Die zeitgenössische Genealogie bildete diese Struktur ab und avancierte damit zu einer für die Herrschafts- und Funktionseliten unerlässlichen Leitwissenschaft, die eine unübersehbare Menge von Bildern und Texten hervorbrachte, in denen die Abstammungs- und Verwandtschaftsverhältnisse des europäischen (Hoch-)Adels thematisiert wurden. Das Projekt untersuchte einen Teilbereich dieser von der bisherigen Forschung weitgehend vernachlässigten Literatur, nämlich die im ausgehenden 16. Jahrhundert entstehende und im 17. Jahrhundert anwachsende Gattung der universalen Handbücher, welche die genealogischen Daten der meisten oder wichtigsten Fürstenhäuser in gedruckter Form verzeichneten. Für das Alte Reich, auf das sich das Vorhaben beschränkt, ergibt sich ein Corpus von bis zu 70 oft mehrbändigen Kompendien.

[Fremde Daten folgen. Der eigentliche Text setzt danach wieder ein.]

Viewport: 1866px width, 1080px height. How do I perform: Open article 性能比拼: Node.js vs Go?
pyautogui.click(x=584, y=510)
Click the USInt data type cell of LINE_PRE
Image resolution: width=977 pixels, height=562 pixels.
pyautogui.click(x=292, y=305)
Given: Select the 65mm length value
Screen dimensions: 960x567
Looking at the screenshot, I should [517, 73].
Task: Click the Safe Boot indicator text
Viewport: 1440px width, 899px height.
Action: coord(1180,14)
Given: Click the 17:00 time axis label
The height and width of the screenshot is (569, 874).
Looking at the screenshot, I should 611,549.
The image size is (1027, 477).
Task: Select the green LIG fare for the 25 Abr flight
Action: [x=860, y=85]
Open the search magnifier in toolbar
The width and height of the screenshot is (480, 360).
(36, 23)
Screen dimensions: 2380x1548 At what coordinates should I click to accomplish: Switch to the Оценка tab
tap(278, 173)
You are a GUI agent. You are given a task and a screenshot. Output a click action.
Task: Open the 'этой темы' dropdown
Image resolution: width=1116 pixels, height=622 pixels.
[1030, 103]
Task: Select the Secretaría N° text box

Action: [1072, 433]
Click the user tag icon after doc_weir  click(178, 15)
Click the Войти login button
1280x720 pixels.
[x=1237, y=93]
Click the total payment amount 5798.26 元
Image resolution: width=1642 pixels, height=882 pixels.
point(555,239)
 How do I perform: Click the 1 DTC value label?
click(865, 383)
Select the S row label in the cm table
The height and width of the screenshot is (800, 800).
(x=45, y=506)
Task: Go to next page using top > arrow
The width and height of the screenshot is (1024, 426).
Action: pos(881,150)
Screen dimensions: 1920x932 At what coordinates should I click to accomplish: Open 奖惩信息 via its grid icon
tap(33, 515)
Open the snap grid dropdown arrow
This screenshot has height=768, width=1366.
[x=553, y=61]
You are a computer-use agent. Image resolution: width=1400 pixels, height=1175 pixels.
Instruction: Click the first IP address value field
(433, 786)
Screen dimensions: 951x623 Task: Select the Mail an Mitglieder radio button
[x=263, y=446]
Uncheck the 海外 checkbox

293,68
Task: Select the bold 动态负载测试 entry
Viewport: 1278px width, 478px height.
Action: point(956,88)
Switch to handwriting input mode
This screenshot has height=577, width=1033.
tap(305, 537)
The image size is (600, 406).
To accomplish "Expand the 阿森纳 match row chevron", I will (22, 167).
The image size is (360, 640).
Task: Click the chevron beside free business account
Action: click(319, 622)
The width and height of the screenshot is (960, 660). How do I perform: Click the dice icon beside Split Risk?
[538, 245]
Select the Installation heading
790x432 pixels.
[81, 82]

Doch entsprang diese Auswahl nicht nur pragmatischen, sondern auch methodischen Erwägungen. Denn während die partikularen Genealogien einzelner Dynastien von Informationsknappheit geprägt waren und die sich ergebenden Lücken mit fiktiven, mythischen Ahnen füllten, bestand das gegenteilige Problem der Universalgenealogien im Informationsüberfluss. Deshalb stellten sich die Fragen der Selektion, Systematik, Darstellung und Vermittlung genealogischen Wissens hier in besonderer Schärfe. Erschwerend kommt hinzu, dass die Organisation des Materials in diesen typographischen Datenspeichern nicht allein nach dem Gesichtspunkt der Benutzerfreundlichkeit vorgenommen werden konnte, da der Gliederung stets auch politische Implikationen eingeschrieben waren, etwa Rangzumessungen an einzelne fürstliche Häuser. Wissens- und Herrschaftsordnung waren also eng miteinander verschränkt.

Das Forschungsvorhaben (2007-August 2013) konzentrierte sich auf die formalen, paratextuellen und inhaltlichen Merkmale sowie die Funktionsgeschichte der einschlägigen Druckschriften. Es ging dabei von der These aus, dass das Genre im Laufe des 17. Jahrhunderts eine Entwicklung erfuhr, die eng mit der allgemeinen Geschichte verknüpft war und schlagwortartig als Weg vom repräsentativen Folianten zum handlichen Nachschlagewerk, von der fürstlichen Gedächtnispflege zur aktuellen Information und von der Genealogie zur integralen Staatenkunde umrissen werden kann.